A un mois de la Coupe du monde de football, les diffuseurs dans les pays asiatiques, dont la Chine et l'Inde, n'ont toujours pas signé d'accord avec la Fifa, une frilosité qui s'explique en partie par les horaires des matches, peu attractifs.

Si ces deux nations ne sont pas qualifiées pour le Mondial organisé aux Etats-Unis, au Canada et au Mexique (11 juin-19 juillet), l'intérêt est vif pour le tournoi, en particulier chez les Chinois.

Selon la Fifa, le pays a représenté 49,8% de l'ensemble des heures de visionnage sur les plateformes numériques et les réseaux sociaux à l'échelle mondiale pendant la Coupe du monde 2022 au Qatar. Mais, en Chine comme en Inde, soit près de trois milliards d'habitants à elles d'eux, les fans de football craignent de ne pouvoir suivre les matches de l'édition nord-américaine.

Interrogée par l'AFP pour savoir si elle s'inquiétait aussi de la question des droits à l'approche du Mondial, la Fifa a de son côté relevé avoir conclu des accords avec des diffuseurs dans plus de 175 pays. "Les discussions en cours sur les quelques marchés restants (...) doivent rester confidentielles à ce stade", a argué l'instance.

L'attentisme des diffuseurs asiatiques est notamment dû aux horaires des rencontres. Pour les spectateurs de Pékin et de Shanghai, le match d'ouverture débutera ainsi à 3h00 du matin, tout comme la finale.

À New Delhi, ce sera à 0h30. Selon l'homme d'affaires indien Sandeep Goyal, président de l'agence de publicité Rediffusion, interrogé par l'AFP, "à l'exception des fans inconditionnels de football, l'audience des matches risque d'être faible en Inde.

Par conséquent, les opportunités de monétisation pour les chaînes diminuent considérablement". Selon lui, JioStar, le plus grand conglomérat médiatique indien, a proposé 20 millions de dollars, alors que la Fifa souhaitait initialement 100 millions pour les droits des Coupes du monde 2026 et 2030. 

En Chine, l'accord avec le géant national CCTV se fait aussi attendre, alors que "pour les éditions précédentes, il était généralement conclu suffisamment tôt pour permettre des campagnes de promotion et publicité à grande échelle" explique le journal d'état chinois Global Times.

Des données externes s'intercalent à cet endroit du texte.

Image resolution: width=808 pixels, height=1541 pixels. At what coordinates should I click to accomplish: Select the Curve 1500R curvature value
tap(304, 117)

Pas d'accord non plus en Thaïlande. Mardi, le Premier ministre Anutin Charnvirakul a toutefois voulu rassurer les spectateurs en affirmant qu'ils ne manqueraient pas le tournoi.

En Malaisie, le ministère des Communications a en revanche annoncé mercredi que la chaîne publique Radio Televisyen Malaysia et Unifi TV diffuseraient la compétition. Selon James Walton, responsable du secteur des sports chez Deloitte Asie-Pacifique, "d'une manière ou d'une autre, un accord sera conclu".

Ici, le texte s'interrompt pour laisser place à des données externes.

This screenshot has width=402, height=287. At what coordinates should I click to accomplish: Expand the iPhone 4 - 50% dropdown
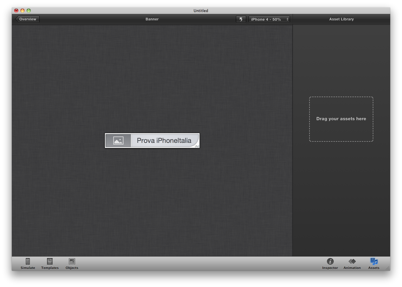[x=269, y=19]
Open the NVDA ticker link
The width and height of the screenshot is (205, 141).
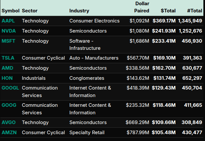[x=8, y=31]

"Les chaînes nationales veulent obtenir le meilleur accord possible, car elles doivent trouver un équilibre entre ce coût et les recettes potentielles (...). Et la Fifa voudra s'assurer que son événement phare bénéficie d'une couverture maximale afin de respecter ses engagements envers les sponsors, de renforcer la visibilité de ce sport et d'éviter d'encourager le piratage", a-t-il avancé.